Leur rapport remis à la commission des Affaires sociales de l'Assemblée se prononce en outre pour une suspension de la réforme du financement des Ehpad décidée sous le précédent quinquennat et poursuivie par le gouvernement actuel, qui vise à faire converger d'ici 2023 les dotations entre public et privé.

En 31 propositions, le texte préconise en outre une revalorisation du statut d'aide-soignant, la création d'un acteur unique sur la dépendance et le développement de deux consultation de prévention de la dépendance à domicile, à 65 ans puis à 70 ans, prises en charge par l'Assurance maladie.

"C'est de la rencontre entre un phénomène démographique d'une ampleur inédite et une prise de conscience insuffisante qu'est née la situation actuelle de la dépendance dans notre pays", soulignent les députés.

UN RATIO "SANS FONDEMENT"

Les personnels des Ehpad et des services d'aide à domicile sont appelés à la mobilisation jeudi pour protester contre l'insuffisance de leurs moyens et la réforme de leur financement. Ils se rassembleront devant le ministère des Solidarités et de la Santé à 13h00 pour une prise de parole.

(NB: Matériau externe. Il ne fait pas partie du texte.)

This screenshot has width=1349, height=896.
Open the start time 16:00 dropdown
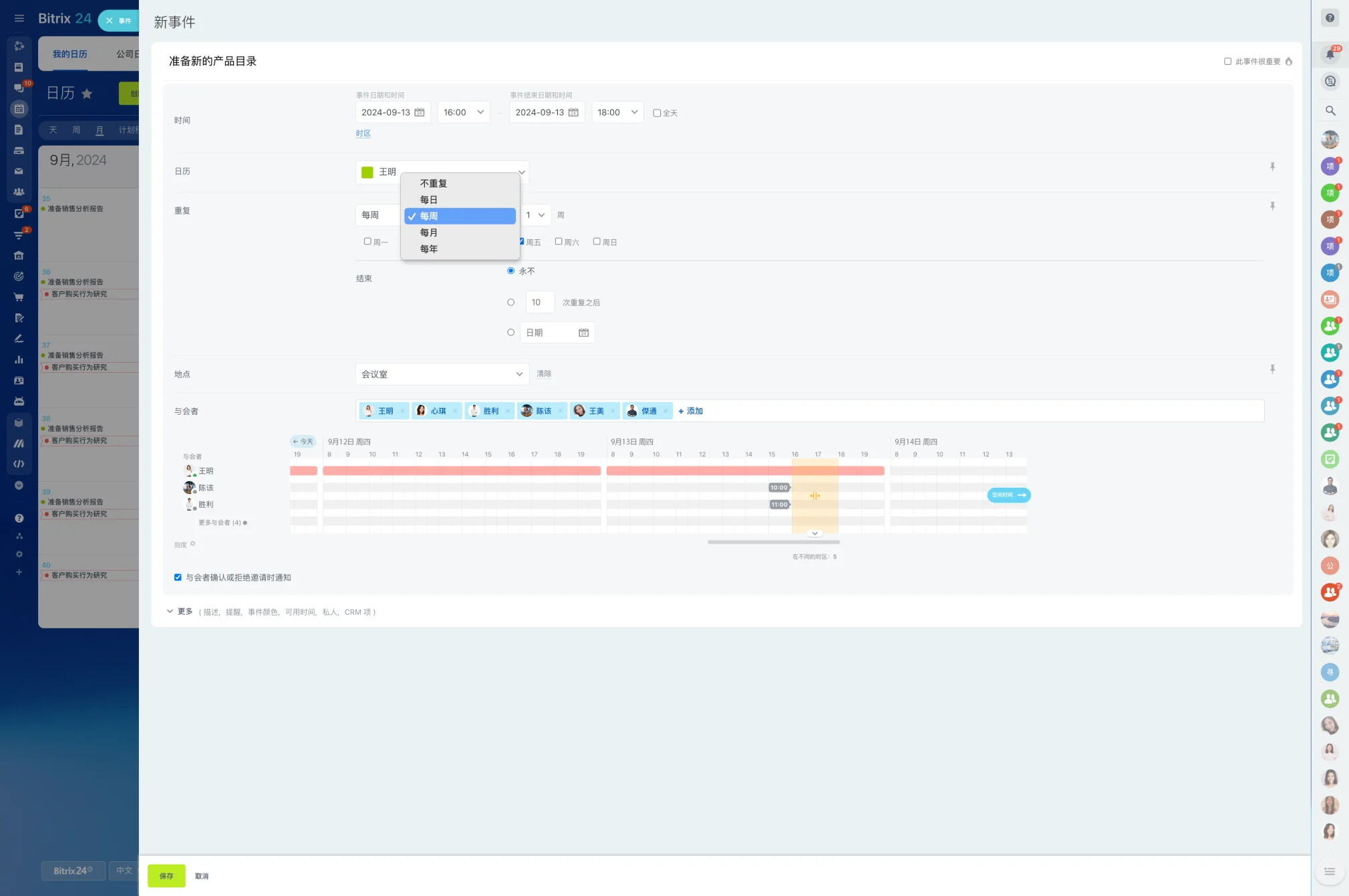464,112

La ministre de la Santé Agnès Buzyn a annoncé mardi qu'elle rencontrerait les représentants de l'intersyndicale.

Agnès Buzyn a fait un geste mardi en annonçant lors des Assises nationales des Ehpad qu'elle comptait mettre en place un "mécanisme qui, sans remettre en cause les fondements de la réforme (...) permette d'en neutraliser les effets négatifs". Ce dispositif pourrait compenser pendant une période "qui sera déterminée, un an ou deux ans", les pertes des recettes.

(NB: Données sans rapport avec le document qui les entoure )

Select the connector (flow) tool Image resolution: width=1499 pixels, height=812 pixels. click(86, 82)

Elle a cependant écarté d'emblée la demande du taux d'encadrement d'un professionnel pour un résident réclamé par les syndicats. "Ce ratio n'a aucun fondement théorique ou scientifique et il ne peut être considéré comme une norme".

Ce ratio était celui proposé par le Plan solidarité - Grand âge présenté par Philippe Bas, ministre délégué à la sécurité sociale en juin 2006. Il visait "les personnes âgées les plus malades et les plus dépendantes".

Les retraités manifesteront pour leur part contre la dégradation de leur niveau de vie liée à l'augmentation de la contribution sociale généralisée (CSG).